Serve per avvicinare An al PPE?
"Sul piano della cultura e dei contenuti sì. Ma poi il giorno che si porrà il problema saranno i partiti e le organizzazioni strutturali a occuparsene, non le fondazioni. Può essere utile per il dibattito sulle idee, non per gli atti formali che riguardano i partiti di oggi e di domani".
Come valuta la diatriba tra Storace e Fini?

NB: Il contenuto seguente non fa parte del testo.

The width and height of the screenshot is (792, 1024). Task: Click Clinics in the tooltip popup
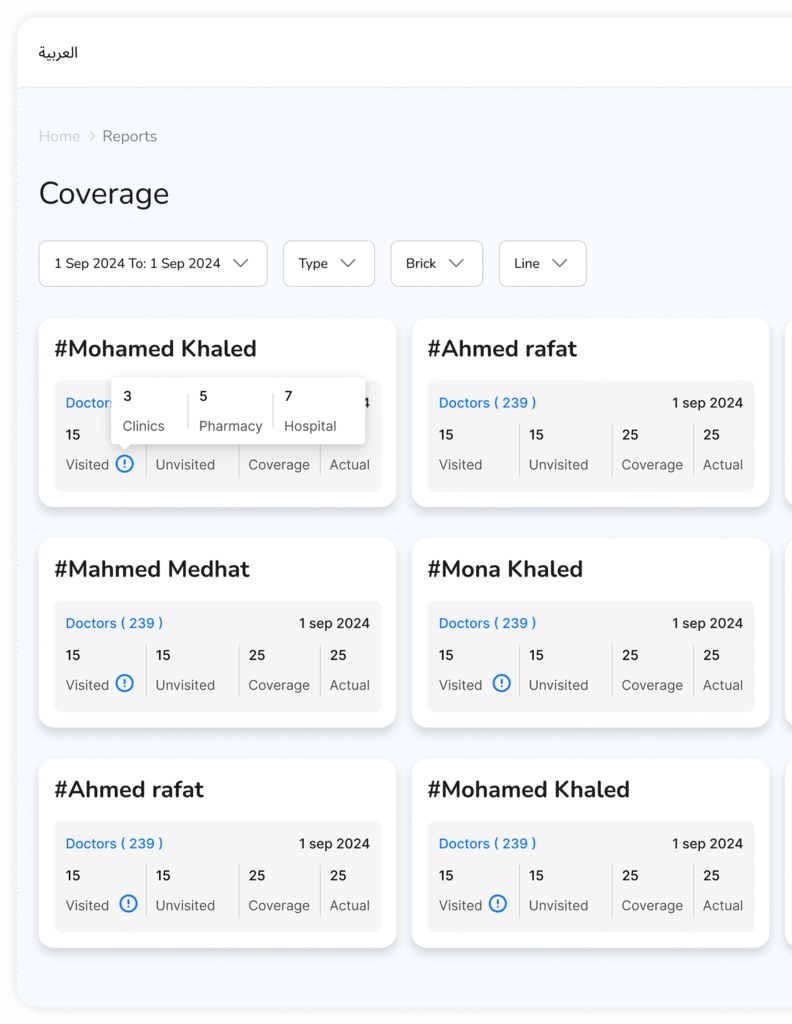(x=143, y=426)
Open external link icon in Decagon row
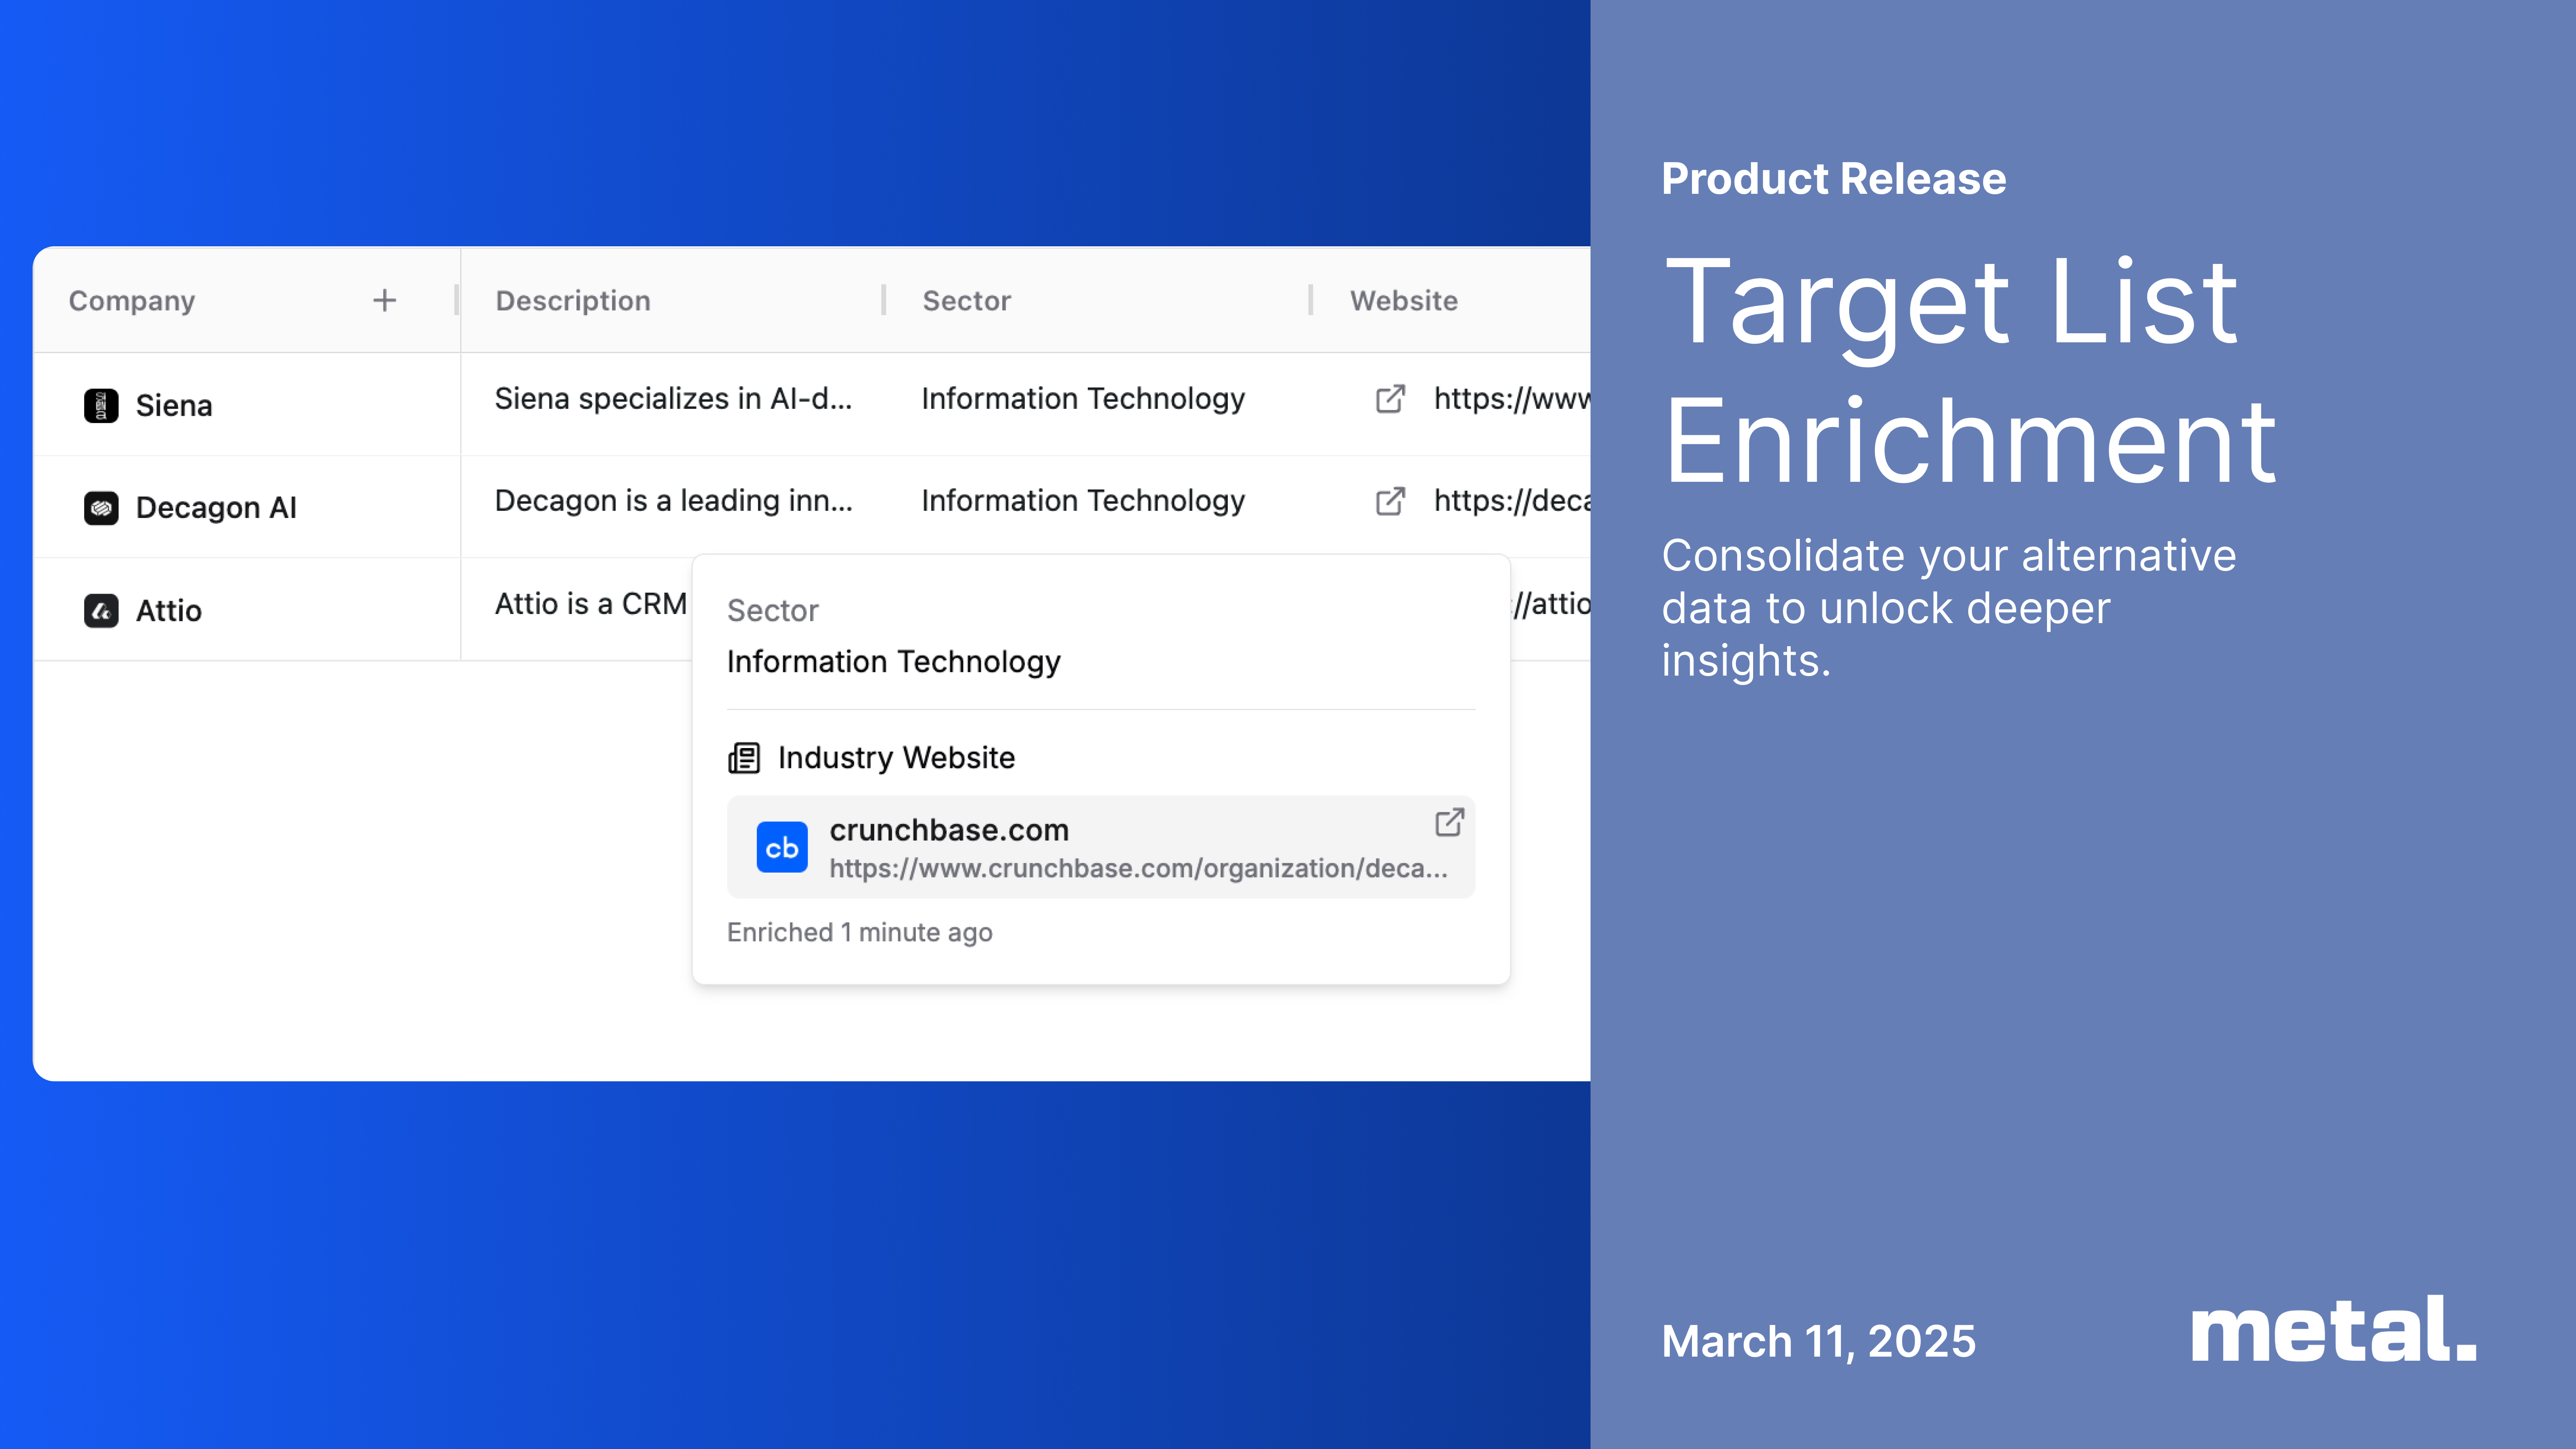The image size is (2576, 1449). 1390,501

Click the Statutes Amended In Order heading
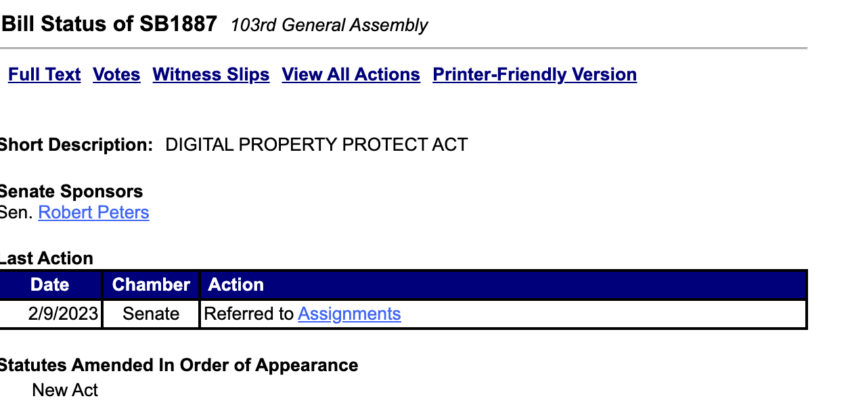178,365
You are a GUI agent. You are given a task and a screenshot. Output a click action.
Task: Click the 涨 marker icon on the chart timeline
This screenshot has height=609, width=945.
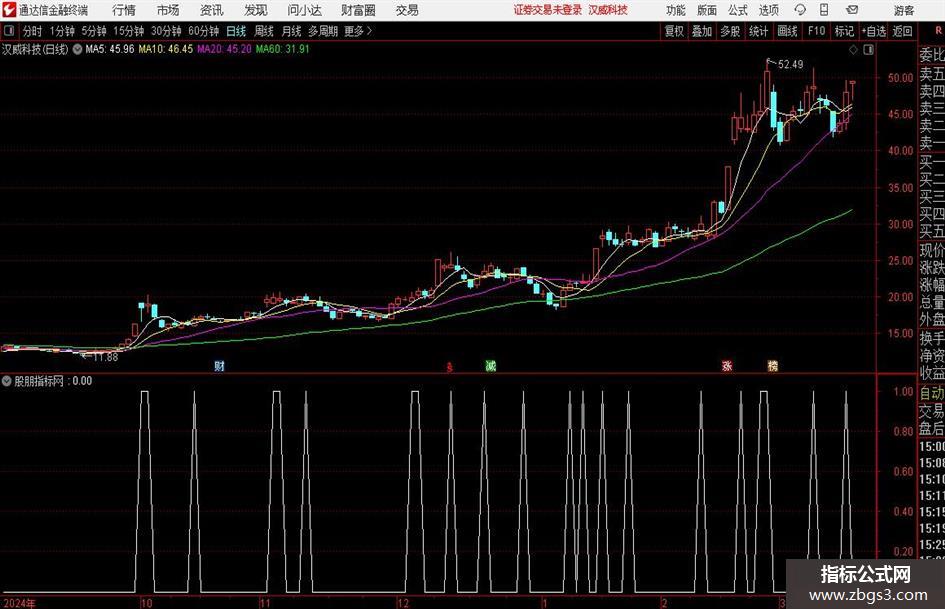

"Mi occupo delle idee che difendo io; quindi, francamente, ho una posizione molto distaccata dalla questione. Sono un po' presuntuoso, penso alle miei idee più che al dibattito in corso. Vedo che Fini oggi condivide ampiamente alcune scelte sul Centrodestra, cose che nel passato non erano tanto scontate in An. Io ho sempre sostenuto la questione del PPE e quella dell'unità del Centrodestra e ora sono soddisfatto che quello che dicevo in passato ora è diventata la linea prevalente nel partito".
La base sta con Fini?
"In termini di numeri non esiste discussione, poi ognuno ha le sue idee. Anch'io son d'accordo sul 90% dei temi e poi esiste qualche differenziazione, ma non vedo alcun problema rispetto alla forza e al consenso della leadership all'interno e all'esterno del partito. Poi si discute, perché non c'è l'obbligo di essere d'accordo su tutto. Ma il clima è abbastanza sereno".